I'm grateful I get to see my darling grandgirl Madeline (and her family) in less than a week.
I am grateful that my cold is better.
I am grateful to be out of big cities and in lovely rural country.
I am grateful for the rich and natural welcome the French, Dutch, Scottish and Irish have given us. I am certain the Spanish will be their equal over the weekend.
I am grateful we are traveling by car for a while. I like the idea of mass transit. The delivery is not quite as invigorating.
I am especially grateful to be losing weight and not to be hungry. I'm having to force myself to eat. I hope that continues. I'd love to weigh 175 again.
I am grateful for this elegant old French home we are staying in. We move across the way in a couple of days to occupy one of the other buildings. It's pretty, too.
I'm grateful the goats here like me. I thought maybe the old black alpha male would whack me with his four-foot horns, but he's an old sweetie.

A Day of Solemn Recovery

This is part of the compound we're staying in. It's two doors down. Beautiful?
Yep. Even in France.
I took the day off yesterday. Like OFF. I slept a good portion of it, but did wind up walking for about an hour and a half and getting a few photos, all on the farm here.

Sonya drove about 30 minutes or so and found a narrow path up the back side of a mountain that overlooks a huge, sprawling, ancient castle. I was impressed she did the very difficult climb over a narrow trail (all roads in France seem narrow to me, even the footpaths). She was energized enough to cook a good dinner for us last night of salmon, pasta and grilled veggies. It was the first food I had eaten--save for half an orange and a banana--in two days.

You know, I've taken something like five major trips in my life and come down with a nasty cold halfway through three of them. I don't know what it is unless my body simply doesn't like being away from its natural comfort zone. In the future, I will limit my trips--providing I have enough money after France to take any--to a week. Not a minute more. That's enough for me.

We're going to venture out today to see what we can stir up. This place is simply covered with castles and small villages that are quite lovely. The country French people are as lovely as their surroundings, as well. I'm finding that I truly like Europeans because they seem to have a firm grip on what life means. I have no clue, but I like to watch them.

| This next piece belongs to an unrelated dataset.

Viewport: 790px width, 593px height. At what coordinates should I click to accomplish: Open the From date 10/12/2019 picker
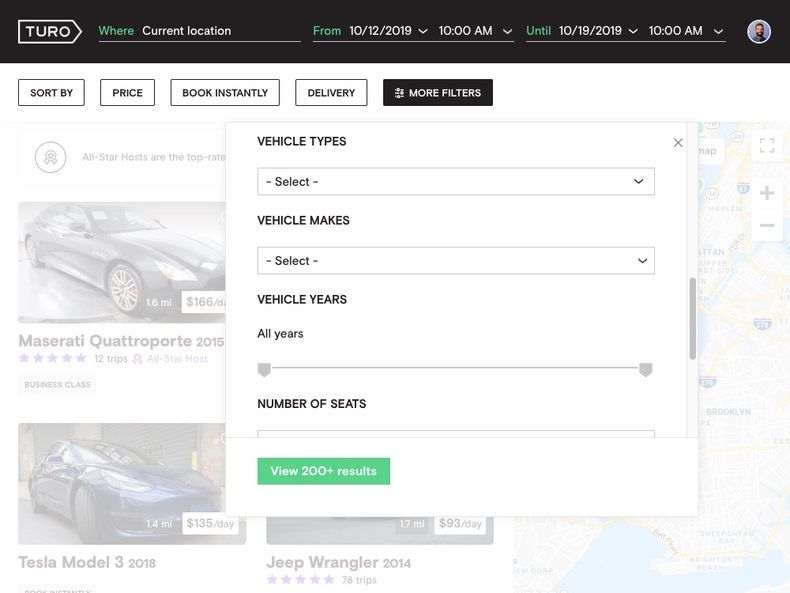388,31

After about 10 days on the road, Leah Weiss asked me if I was homesick yet. "No," I said. I've discovered that comes on the 14th day for me.

Here's some of what I saw yesterday.
The grape fields are going into their fall color mode.
Individually the grape leaves look like this.
These sprigs held grapes.
When I was young, I built rock walls like this. Now I just admire them. It's easier.

Saturday, October 18, 2014

Cooling My Heels on the 13th Day

The building materials in France look fine, last a long time.
This has been a day of snoozing and reflection, trying to shake this sore throat and travel weariness. I sometimes forget how old I am and try to go at a teen-ager's rate of speed for too long. It catches me and forces a slowdown.

Who's your daddy?
The cold has had something of a good side effect: I seem to be losing weight. I haven't been really hungry since I've been here and yesterday I didn't eat at all. I've had a banana and half an orange today and it's nearly 5 p.m. Not a big hungry. But I'm loving the solitude. Sonya took the car and headed off on an adventure. My guess is she will find a castle with a gift shop and get lost in shopping for old stuff.

I've come to some distinct conclusions about travel, something I've ever much liked. I still don't like the travel. I do like the destinations, especially when they are like Northern Ireland and Southern France. The big cities are great for 24 hours. Not a minute longer for my taste. Far too much stress and hassle.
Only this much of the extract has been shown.